**Extract to read**.
ChenDelong1999 / RemoteCLIP

🛰️ Official repository of paper "RemoteCLIP: A Vision Language Foundation Model for Remote Sensing" (IEEE TGRS)
https://arxiv.org/abs/2306.11029
Apache License 2.0
228 stars 13 forks source link

Fine tuning training time? #24

Open BradNeuberg opened 3 months ago

BradNeuberg commented 3 months ago

I'd like to know more about how you all fine tuned your model using the base OpenCLIP weights. How long did it take and what GPUs did you end up using? We are thinking about fine tuning RemoteCLIP itself with some more domain specific imagery and want to get a general sense of the cost and time it took you all to do that yourselves. Thanks :)

**The tasks**.
• A. Summarize the RemoteCLIP thread in two sentences.
• B. For each statement, state whether it agrees with the RemoteCLIP thread, answering yes or no and quoting the deciding words: (i) The repository is released under the Apache License 2.0. (ii) The issue was opened six months ago. (iii) The poster asks which GPUs were used.
• C. Write the next part of the RemoteCLIP thread, picking up after its final sentence.

**Supplied records**.
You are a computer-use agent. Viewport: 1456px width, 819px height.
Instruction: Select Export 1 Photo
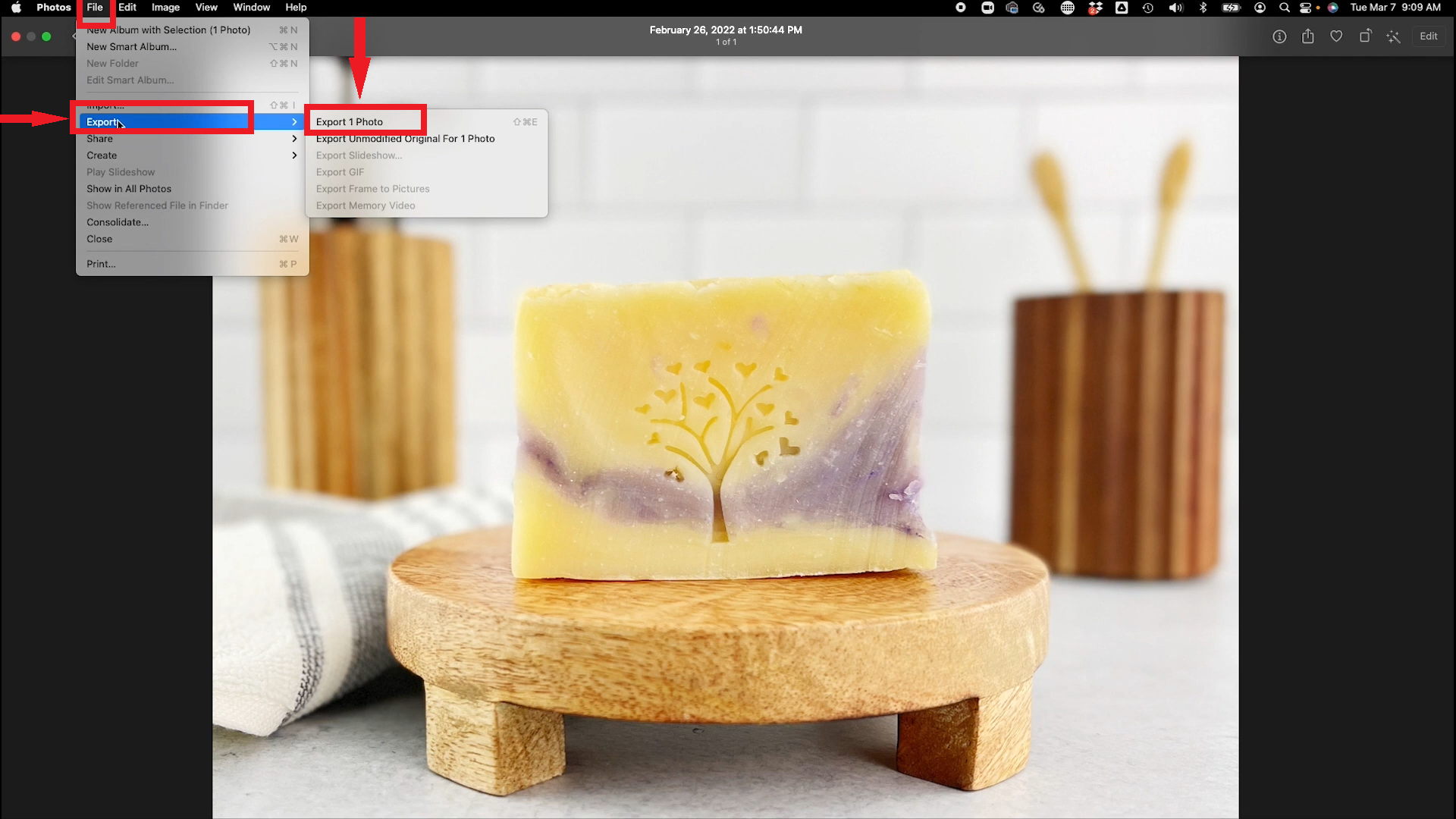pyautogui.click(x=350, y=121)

--

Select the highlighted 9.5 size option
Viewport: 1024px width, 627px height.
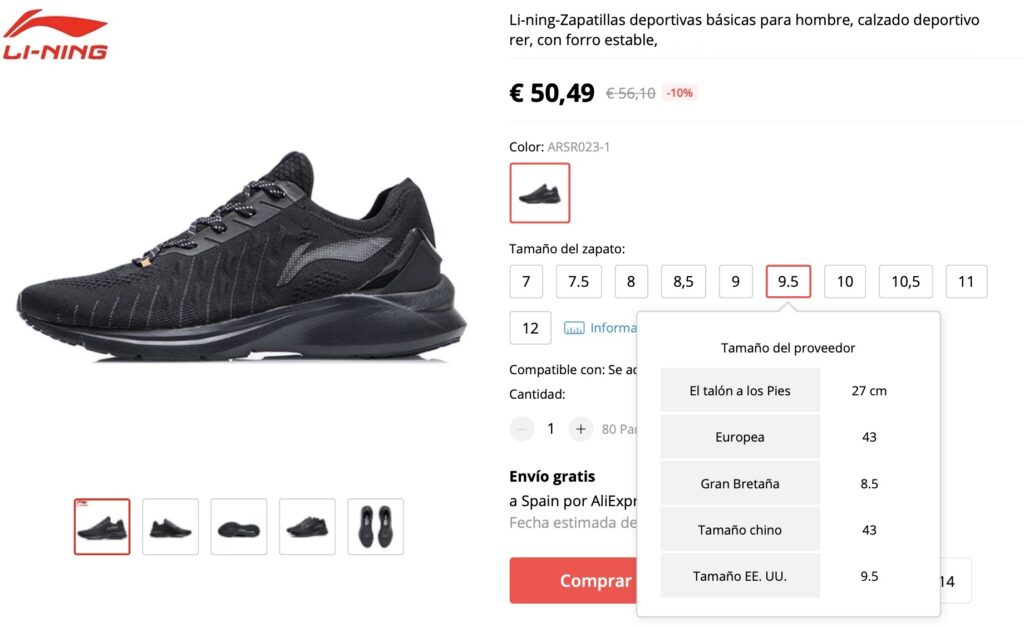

* * *

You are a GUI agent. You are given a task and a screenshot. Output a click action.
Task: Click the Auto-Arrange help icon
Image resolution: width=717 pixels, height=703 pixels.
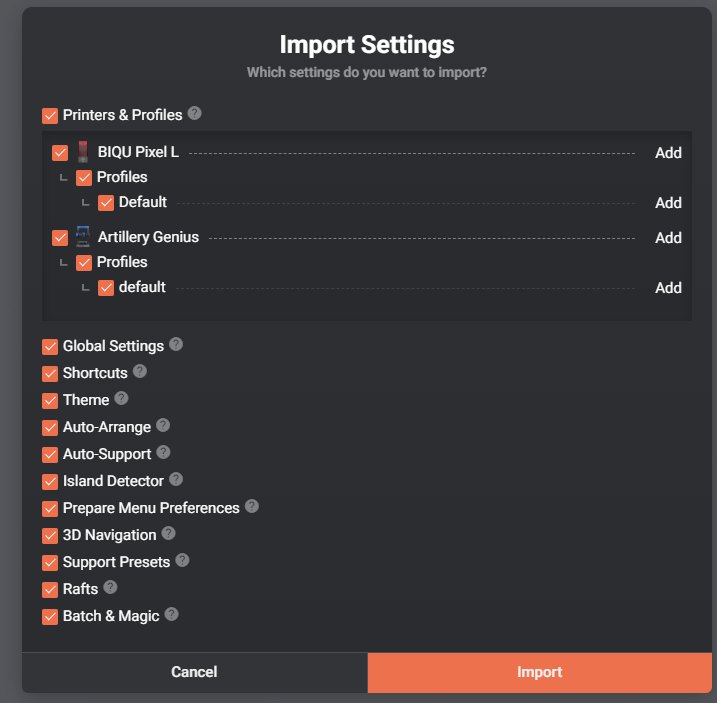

**Replies**.
• A. The thread is an issue titled "Fine tuning training time?" on the official repository of the paper "RemoteCLIP: A Vision Language Foundation Model for Remote Sensing." In it, BradNeuberg asks how long fine-tuning from the base OpenCLIP weights took and which GPUs were used, because the poster's group is considering fine-tuning RemoteCLIP with more domain-specific imagery and wants a general sense of the cost and time.

• B.
(i) Yes: "Apache License 2.0"
(ii) No: "opened 3 months ago"
(iii) Yes: "what GPUs did you end up using?"

• C.
BradNeuberg commented 3 months ago

I believe you used ITRA to finetune your model from the OpenCLIP LAION dataset. It looks like ITRA is also from your research group? Did you end up using the OpenCLIP tooling to fine tune or your own ITRA?

gzqy1026 commented 3 months ago

Thank you very much for your attention! We performed full parameter fine-tuning by using OpenCLIP weights, in which training based on the ViT-L-14 model took 5 hours using 4 3090 GPUs. ITRA is indeed from our team, and we completed model training and evaluation based on it. : )